Tue Nov 4 12:43:47 EST 2008

On Nov 4, 11:45 am, Tyler <hayes.ty... at gmail.com> wrote:

> Hello All:
>
> I hope this is the right place to ask, but I am trying to come up with
> a way to parse each line of a file. Unfortunately, the file is neither
> comma, nor tab, nor space delimited. Rather, the character locations
> imply what field it is.
>
> For example:
>
> The first ten characters would be the record number, the next
> character is the client type, the next ten characters are a volume,
> and the next three are order type, and the last character would be an
> optional type depending on the order type.
>
> The lines are somewhat more complicated, but they work like that, and
> not all have to be populated, in that they may contain spaces. For
> example, the order number may be 2345, and it is space padded at the
> beginning of the line, and other might be zero padded in the front.
> Imagine I have a line:
>
> ______2345H0000300000_NC_
>
> where the underscores indicate a space.
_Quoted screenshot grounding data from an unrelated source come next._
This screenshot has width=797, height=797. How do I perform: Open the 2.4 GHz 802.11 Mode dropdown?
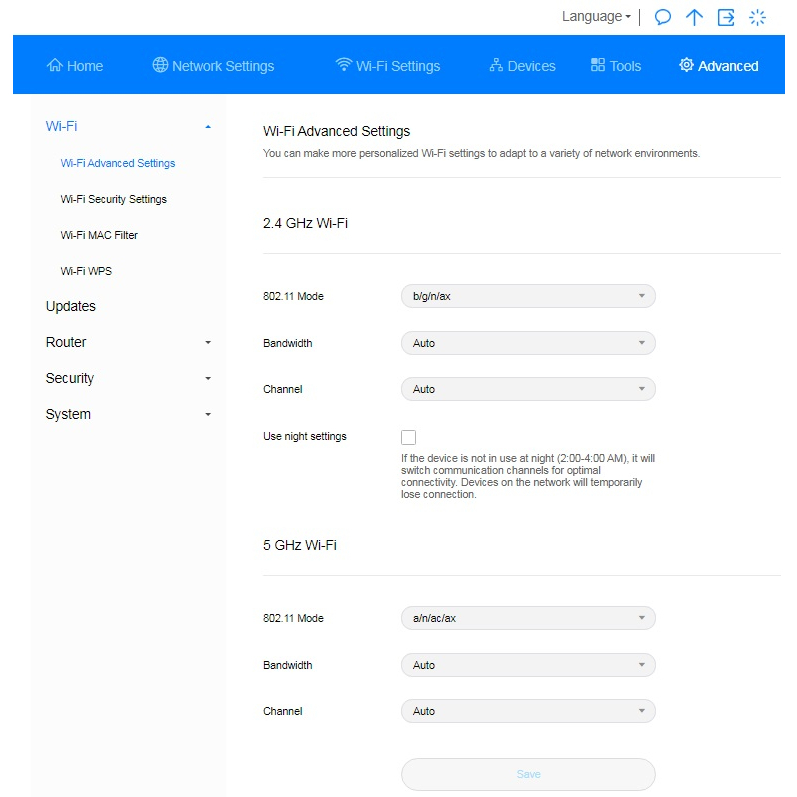[x=528, y=296]
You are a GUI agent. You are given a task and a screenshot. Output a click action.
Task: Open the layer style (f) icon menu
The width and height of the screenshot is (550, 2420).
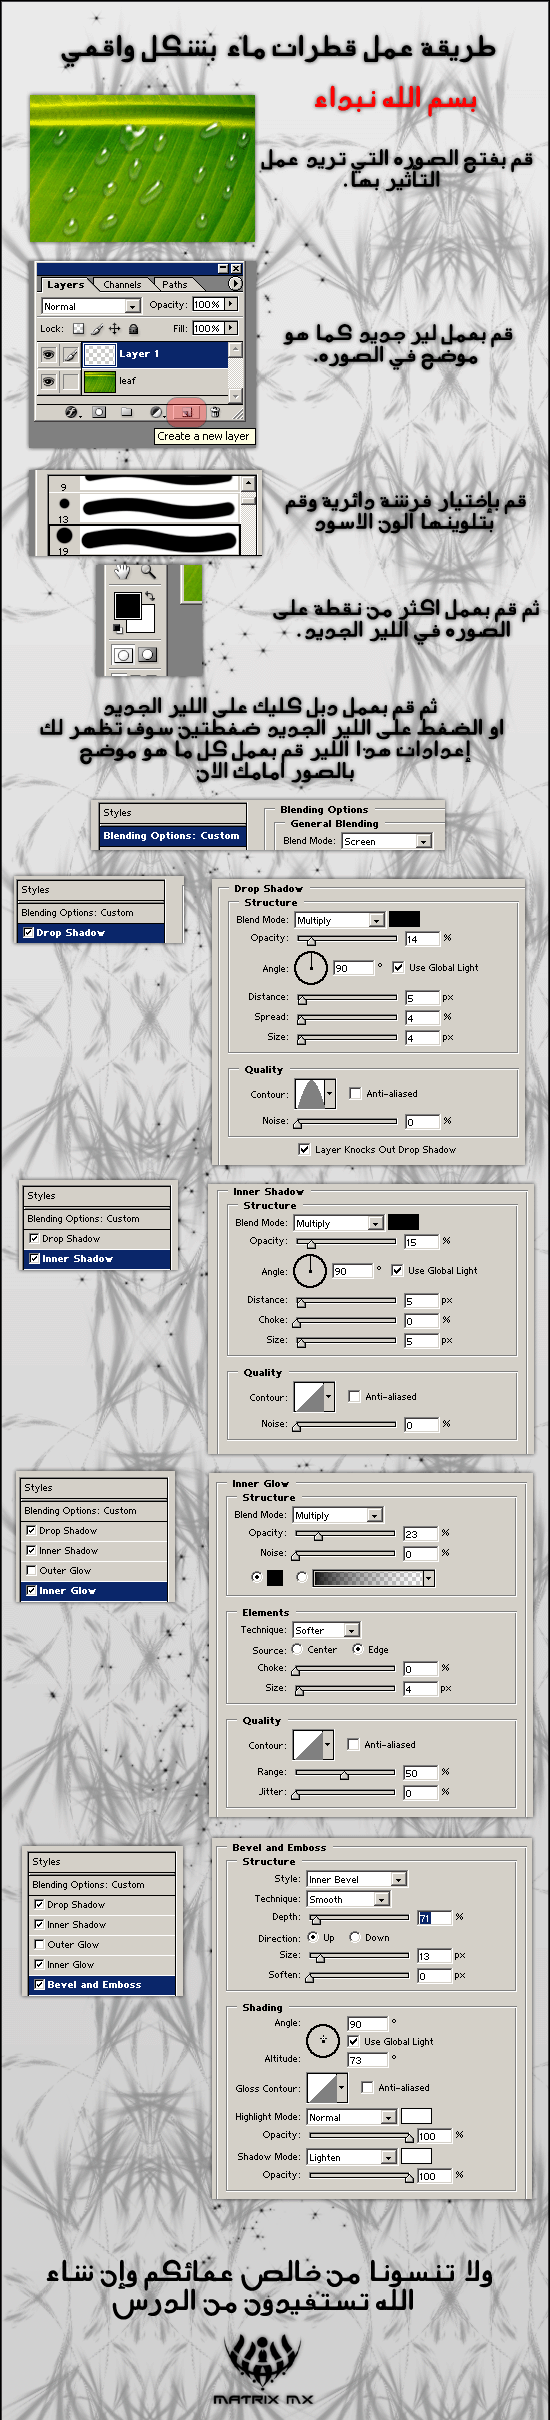[71, 412]
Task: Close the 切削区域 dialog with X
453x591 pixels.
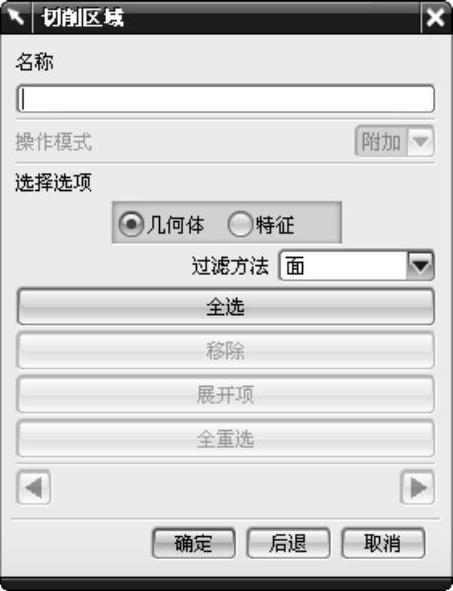Action: [x=435, y=17]
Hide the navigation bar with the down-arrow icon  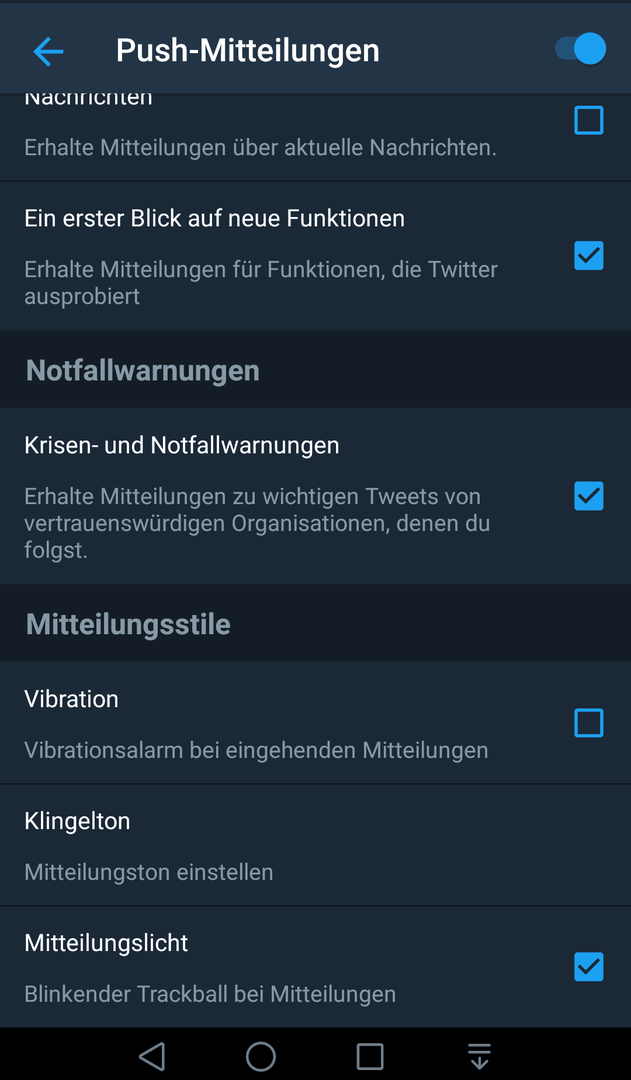[x=479, y=1055]
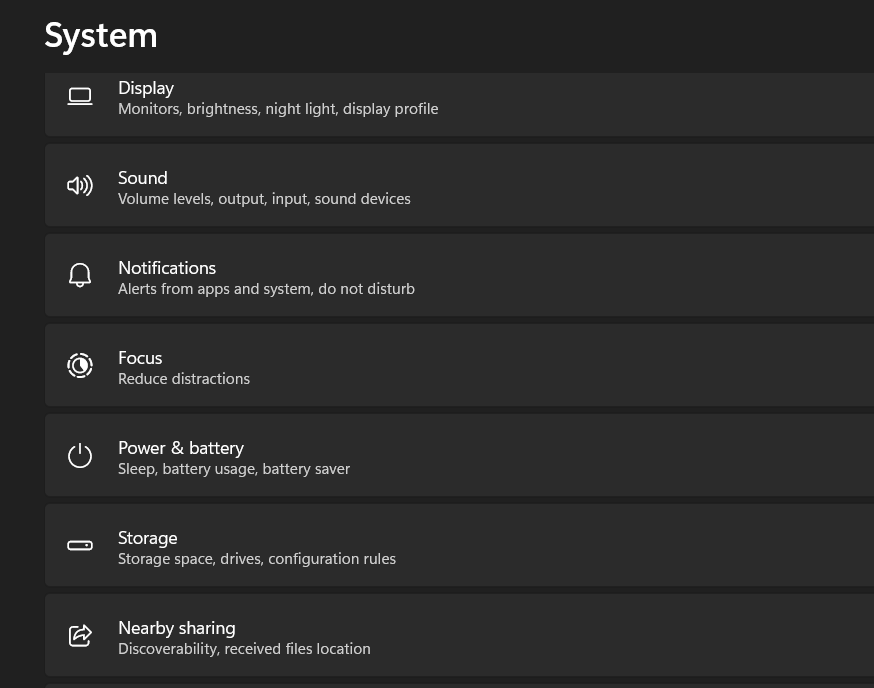Click the 'Reduce distractions' description text
874x688 pixels.
tap(184, 378)
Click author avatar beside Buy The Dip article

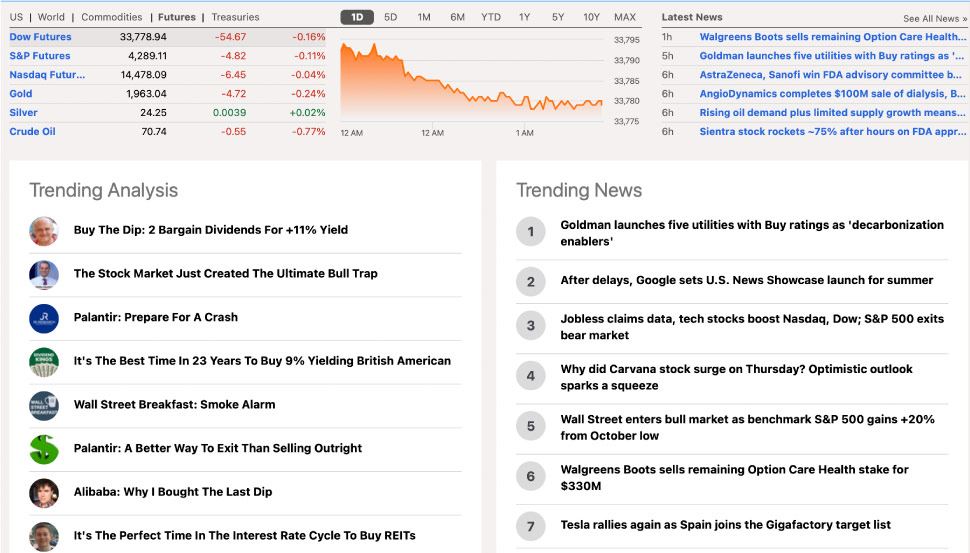click(44, 230)
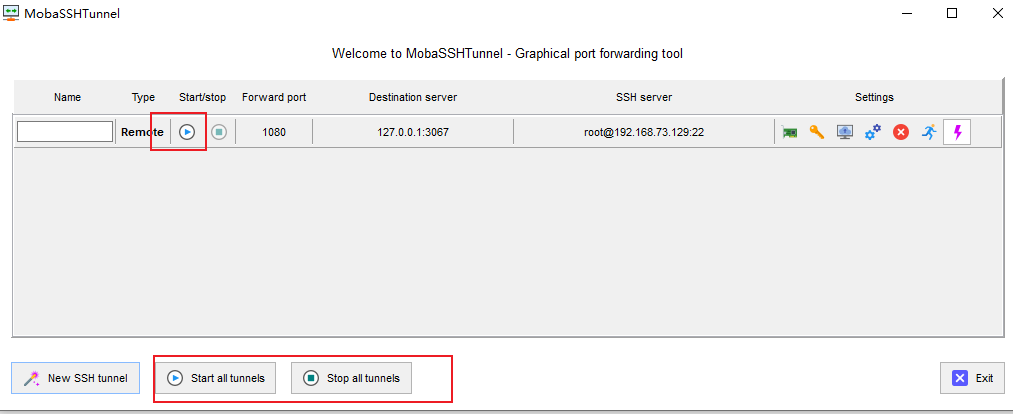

I then want to map this to:
>
> 2345,H,0000300000,NC,
>
> In other words, I want to preserve ALL of the fields, but map to
> something that awk could easily cut up afterwords, or open in a CSV
> editor. I am unsure how to place the commas based on character
> location.
>
> Any ideas?

Here's a general solution for fixed size records:

>>> def slicer(*sizes):
...     slices = len(sizes) * [None]
...     start = 0
...     for i,size in enumerate(sizes):
...         stop = start+size
...         slices[i] = slice(start,stop)
...         start = stop
...     return lambda string: [string[s].strip() for s in slices]
...
>>> order_slicer = slicer(10,1,10,4)
>>> order_slicer('______2345H0000300000_NC_'.replace('_',' '))
['2345', 'H', '0000300000', 'NC']

HTH,
George